| Excerpted records |

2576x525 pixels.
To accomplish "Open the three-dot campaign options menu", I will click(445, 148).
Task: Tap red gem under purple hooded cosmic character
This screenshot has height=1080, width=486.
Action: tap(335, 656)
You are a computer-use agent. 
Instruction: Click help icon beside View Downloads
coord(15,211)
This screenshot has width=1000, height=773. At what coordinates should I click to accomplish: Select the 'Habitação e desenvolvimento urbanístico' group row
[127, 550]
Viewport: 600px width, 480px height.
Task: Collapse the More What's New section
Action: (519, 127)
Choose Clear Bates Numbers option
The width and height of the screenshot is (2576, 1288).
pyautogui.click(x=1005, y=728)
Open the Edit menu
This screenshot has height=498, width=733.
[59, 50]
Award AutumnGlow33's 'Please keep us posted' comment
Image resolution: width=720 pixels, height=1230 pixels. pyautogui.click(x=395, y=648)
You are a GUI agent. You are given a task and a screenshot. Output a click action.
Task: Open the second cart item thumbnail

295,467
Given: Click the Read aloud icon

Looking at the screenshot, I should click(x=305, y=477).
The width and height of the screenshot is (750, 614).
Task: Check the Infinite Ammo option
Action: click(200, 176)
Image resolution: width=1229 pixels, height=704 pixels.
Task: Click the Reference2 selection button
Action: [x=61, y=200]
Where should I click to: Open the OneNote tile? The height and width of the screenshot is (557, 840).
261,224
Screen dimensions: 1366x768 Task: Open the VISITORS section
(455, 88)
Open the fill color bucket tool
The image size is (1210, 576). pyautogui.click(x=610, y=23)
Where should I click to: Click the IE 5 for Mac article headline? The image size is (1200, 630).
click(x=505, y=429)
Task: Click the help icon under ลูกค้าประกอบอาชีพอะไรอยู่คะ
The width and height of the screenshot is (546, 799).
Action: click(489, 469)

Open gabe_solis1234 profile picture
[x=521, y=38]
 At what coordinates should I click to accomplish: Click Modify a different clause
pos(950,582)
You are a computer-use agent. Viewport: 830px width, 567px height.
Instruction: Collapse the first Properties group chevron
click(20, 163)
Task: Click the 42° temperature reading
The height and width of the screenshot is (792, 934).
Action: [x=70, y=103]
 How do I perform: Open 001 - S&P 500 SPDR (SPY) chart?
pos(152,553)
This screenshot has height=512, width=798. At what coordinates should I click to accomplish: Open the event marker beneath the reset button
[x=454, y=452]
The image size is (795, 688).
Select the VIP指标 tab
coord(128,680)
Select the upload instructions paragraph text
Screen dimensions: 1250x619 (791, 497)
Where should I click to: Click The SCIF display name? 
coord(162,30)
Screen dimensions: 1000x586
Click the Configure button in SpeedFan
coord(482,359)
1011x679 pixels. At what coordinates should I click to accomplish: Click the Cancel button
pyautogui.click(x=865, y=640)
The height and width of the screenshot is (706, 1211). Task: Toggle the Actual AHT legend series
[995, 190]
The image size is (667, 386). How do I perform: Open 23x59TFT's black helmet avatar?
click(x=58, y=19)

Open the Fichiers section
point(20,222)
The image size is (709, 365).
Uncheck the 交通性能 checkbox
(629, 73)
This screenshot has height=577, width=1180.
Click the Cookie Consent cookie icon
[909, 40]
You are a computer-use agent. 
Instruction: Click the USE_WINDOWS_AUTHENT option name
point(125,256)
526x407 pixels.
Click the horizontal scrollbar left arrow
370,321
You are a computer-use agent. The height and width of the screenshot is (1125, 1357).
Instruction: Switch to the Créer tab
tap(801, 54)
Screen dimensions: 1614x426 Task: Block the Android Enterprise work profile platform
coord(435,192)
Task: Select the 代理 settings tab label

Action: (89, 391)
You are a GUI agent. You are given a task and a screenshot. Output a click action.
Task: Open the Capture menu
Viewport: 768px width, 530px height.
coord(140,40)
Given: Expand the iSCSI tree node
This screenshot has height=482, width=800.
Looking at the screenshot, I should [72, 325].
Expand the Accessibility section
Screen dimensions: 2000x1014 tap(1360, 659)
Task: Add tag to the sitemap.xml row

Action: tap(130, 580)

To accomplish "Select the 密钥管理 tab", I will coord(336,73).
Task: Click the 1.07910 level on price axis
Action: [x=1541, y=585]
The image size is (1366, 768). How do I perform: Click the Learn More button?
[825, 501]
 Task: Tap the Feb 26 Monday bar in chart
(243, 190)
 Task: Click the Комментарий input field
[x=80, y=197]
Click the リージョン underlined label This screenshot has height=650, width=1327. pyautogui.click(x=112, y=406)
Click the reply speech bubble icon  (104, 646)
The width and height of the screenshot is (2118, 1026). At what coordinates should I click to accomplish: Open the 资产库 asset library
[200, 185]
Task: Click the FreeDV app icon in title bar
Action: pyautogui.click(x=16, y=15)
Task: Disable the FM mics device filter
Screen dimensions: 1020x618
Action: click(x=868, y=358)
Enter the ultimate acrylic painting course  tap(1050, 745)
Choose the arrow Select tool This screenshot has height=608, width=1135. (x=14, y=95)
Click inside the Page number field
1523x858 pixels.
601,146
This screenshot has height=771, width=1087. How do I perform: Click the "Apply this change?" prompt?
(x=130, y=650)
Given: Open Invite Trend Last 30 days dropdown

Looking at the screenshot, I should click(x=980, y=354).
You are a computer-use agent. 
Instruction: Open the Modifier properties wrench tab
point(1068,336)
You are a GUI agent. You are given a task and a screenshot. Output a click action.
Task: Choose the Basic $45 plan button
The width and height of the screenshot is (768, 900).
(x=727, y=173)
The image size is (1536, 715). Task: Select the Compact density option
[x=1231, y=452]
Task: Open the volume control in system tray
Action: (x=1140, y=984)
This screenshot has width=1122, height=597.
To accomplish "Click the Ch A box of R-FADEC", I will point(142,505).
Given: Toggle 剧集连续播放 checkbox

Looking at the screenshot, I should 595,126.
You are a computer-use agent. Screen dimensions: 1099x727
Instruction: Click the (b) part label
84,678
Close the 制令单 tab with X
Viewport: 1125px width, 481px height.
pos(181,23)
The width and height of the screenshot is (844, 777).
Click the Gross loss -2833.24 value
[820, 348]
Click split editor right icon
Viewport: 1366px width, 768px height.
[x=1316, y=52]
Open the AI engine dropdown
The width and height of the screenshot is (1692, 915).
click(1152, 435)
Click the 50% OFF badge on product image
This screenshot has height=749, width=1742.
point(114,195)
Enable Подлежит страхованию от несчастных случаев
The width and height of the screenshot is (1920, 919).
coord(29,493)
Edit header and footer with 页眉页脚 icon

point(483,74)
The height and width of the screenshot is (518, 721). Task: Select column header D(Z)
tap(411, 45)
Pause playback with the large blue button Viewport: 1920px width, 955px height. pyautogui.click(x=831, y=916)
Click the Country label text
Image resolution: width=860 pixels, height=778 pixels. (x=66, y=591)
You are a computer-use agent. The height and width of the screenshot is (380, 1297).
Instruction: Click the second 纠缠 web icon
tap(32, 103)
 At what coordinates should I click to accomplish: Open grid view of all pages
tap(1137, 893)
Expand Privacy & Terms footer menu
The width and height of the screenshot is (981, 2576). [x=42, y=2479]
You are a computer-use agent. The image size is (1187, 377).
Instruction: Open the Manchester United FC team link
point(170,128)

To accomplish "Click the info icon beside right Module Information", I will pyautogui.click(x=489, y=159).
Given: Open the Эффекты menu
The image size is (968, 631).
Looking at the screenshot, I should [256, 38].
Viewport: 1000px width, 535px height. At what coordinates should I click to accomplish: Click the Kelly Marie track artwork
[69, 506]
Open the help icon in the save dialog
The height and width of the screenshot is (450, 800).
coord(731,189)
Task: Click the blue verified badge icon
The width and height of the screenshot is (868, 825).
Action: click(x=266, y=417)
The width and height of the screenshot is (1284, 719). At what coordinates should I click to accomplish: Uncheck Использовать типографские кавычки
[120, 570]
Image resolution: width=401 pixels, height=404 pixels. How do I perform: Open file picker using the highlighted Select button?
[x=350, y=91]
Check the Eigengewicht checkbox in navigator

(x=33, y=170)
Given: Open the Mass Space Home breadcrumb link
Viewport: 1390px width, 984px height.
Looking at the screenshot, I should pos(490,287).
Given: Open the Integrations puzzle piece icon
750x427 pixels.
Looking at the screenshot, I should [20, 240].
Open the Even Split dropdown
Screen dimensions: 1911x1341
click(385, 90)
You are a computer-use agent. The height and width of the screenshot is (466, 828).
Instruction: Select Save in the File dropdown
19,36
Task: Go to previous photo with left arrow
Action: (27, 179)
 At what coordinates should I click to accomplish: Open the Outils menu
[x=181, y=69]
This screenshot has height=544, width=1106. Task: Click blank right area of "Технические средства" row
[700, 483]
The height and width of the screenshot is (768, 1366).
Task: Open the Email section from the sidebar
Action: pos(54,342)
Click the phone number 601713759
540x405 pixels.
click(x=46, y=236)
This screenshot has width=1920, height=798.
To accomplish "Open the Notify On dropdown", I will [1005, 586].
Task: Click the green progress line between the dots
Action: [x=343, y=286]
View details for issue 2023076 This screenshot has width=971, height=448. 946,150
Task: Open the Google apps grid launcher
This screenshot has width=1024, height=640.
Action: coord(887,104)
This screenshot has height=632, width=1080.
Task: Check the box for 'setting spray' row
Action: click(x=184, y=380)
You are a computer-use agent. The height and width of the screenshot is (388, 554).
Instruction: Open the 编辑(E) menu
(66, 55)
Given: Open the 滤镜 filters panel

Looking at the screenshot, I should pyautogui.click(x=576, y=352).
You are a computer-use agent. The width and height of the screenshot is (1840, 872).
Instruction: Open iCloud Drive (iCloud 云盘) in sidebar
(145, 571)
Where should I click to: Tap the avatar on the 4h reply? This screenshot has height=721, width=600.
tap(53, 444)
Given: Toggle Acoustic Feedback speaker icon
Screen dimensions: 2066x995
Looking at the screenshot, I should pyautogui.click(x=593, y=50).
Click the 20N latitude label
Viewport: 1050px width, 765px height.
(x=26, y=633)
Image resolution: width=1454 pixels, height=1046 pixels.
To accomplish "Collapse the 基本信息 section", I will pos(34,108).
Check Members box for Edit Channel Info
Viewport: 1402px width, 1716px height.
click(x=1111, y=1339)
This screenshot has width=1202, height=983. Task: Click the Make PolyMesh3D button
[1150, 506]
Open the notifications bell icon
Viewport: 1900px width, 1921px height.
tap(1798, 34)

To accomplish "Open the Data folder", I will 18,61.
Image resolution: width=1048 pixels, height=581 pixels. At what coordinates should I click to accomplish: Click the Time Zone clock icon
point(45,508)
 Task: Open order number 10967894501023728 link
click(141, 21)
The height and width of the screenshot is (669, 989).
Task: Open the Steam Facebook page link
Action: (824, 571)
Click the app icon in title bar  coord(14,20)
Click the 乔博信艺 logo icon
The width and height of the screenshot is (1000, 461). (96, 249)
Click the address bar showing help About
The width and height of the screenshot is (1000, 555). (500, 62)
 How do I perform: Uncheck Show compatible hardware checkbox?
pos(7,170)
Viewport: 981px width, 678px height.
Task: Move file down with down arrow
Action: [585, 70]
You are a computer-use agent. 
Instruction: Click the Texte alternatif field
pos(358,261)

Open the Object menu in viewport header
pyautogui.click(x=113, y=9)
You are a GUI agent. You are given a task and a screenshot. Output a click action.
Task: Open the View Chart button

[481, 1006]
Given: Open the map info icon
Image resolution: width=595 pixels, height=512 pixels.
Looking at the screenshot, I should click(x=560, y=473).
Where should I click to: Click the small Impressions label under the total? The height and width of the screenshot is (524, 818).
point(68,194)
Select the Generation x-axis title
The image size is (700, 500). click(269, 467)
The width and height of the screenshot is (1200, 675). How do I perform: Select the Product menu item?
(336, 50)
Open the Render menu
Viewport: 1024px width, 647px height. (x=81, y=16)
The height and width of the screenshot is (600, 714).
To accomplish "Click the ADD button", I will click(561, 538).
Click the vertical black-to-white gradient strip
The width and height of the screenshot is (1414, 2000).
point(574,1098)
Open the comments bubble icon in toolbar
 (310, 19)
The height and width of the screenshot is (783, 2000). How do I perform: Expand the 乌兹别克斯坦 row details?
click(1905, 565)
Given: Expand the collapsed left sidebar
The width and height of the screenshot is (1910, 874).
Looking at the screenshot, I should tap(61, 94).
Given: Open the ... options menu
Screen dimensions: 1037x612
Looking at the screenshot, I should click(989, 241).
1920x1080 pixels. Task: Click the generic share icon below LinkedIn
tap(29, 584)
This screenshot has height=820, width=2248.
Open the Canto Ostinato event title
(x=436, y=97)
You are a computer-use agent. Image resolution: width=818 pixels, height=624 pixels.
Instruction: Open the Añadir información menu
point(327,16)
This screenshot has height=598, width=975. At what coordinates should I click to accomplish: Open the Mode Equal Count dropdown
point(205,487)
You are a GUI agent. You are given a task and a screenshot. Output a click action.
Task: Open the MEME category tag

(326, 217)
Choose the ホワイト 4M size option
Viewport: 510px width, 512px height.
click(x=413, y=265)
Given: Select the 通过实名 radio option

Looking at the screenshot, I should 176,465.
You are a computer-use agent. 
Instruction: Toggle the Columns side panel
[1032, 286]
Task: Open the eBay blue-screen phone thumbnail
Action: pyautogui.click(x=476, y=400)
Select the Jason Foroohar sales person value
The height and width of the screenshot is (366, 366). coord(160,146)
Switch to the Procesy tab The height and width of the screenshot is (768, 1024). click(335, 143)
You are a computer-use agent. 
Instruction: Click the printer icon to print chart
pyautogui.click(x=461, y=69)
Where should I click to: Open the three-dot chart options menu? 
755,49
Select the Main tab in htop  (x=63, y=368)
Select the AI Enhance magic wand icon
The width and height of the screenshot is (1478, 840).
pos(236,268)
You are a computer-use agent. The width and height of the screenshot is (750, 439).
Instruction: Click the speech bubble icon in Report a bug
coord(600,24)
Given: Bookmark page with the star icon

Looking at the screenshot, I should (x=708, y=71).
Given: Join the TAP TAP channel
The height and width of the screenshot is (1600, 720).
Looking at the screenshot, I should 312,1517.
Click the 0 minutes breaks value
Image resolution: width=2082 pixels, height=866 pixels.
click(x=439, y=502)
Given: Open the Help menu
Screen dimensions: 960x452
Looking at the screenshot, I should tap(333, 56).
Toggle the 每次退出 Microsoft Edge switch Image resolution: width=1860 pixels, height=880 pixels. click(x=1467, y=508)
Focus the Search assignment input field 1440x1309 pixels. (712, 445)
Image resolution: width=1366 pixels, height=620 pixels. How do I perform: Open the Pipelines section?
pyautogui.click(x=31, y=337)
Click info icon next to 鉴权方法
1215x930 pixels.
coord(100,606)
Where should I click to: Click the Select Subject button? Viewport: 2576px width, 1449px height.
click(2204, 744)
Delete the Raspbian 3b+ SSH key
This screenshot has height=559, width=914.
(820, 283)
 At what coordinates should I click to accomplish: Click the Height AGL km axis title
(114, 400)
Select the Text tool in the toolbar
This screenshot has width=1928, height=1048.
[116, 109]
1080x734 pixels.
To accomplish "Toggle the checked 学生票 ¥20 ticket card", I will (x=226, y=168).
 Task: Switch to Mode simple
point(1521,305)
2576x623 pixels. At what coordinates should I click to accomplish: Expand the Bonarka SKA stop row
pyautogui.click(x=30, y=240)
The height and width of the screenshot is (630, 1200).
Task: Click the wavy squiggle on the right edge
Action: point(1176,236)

| Work order |
What you give back should be exactly the lines of the data above from the line with "Click the 乔博信艺 logo icon" through the line with "You are a computer-use agent. Image", both of those included, and nothing more.

| Answer area |
Click the 乔博信艺 logo icon
The width and height of the screenshot is (1000, 461). (96, 249)
Click the address bar showing help About
The width and height of the screenshot is (1000, 555). (500, 62)
 How do I perform: Uncheck Show compatible hardware checkbox?
pos(7,170)
Viewport: 981px width, 678px height.
Task: Move file down with down arrow
Action: [585, 70]
You are a computer-use agent. 
Instruction: Click the Texte alternatif field
pos(358,261)

Open the Object menu in viewport header
pyautogui.click(x=113, y=9)
You are a GUI agent. You are given a task and a screenshot. Output a click action.
Task: Open the View Chart button

[481, 1006]
Given: Open the map info icon
Image resolution: width=595 pixels, height=512 pixels.
Looking at the screenshot, I should click(x=560, y=473).
Where should I click to: Click the small Impressions label under the total? The height and width of the screenshot is (524, 818).
point(68,194)
Select the Generation x-axis title
The image size is (700, 500). click(269, 467)
The width and height of the screenshot is (1200, 675). How do I perform: Select the Product menu item?
(336, 50)
Open the Render menu
Viewport: 1024px width, 647px height. (x=81, y=16)
The height and width of the screenshot is (600, 714).
To accomplish "Click the ADD button", I will click(561, 538).
Click the vertical black-to-white gradient strip
The width and height of the screenshot is (1414, 2000).
point(574,1098)
Open the comments bubble icon in toolbar
 (310, 19)
The height and width of the screenshot is (783, 2000). How do I perform: Expand the 乌兹别克斯坦 row details?
click(1905, 565)
Given: Expand the collapsed left sidebar
The width and height of the screenshot is (1910, 874).
Looking at the screenshot, I should tap(61, 94).
Given: Open the ... options menu
Screen dimensions: 1037x612
Looking at the screenshot, I should click(989, 241).
1920x1080 pixels. Task: Click the generic share icon below LinkedIn
tap(29, 584)
This screenshot has height=820, width=2248.
Open the Canto Ostinato event title
(x=436, y=97)
You are a computer-use agent. Image resolution: width=818 pixels, height=624 pixels.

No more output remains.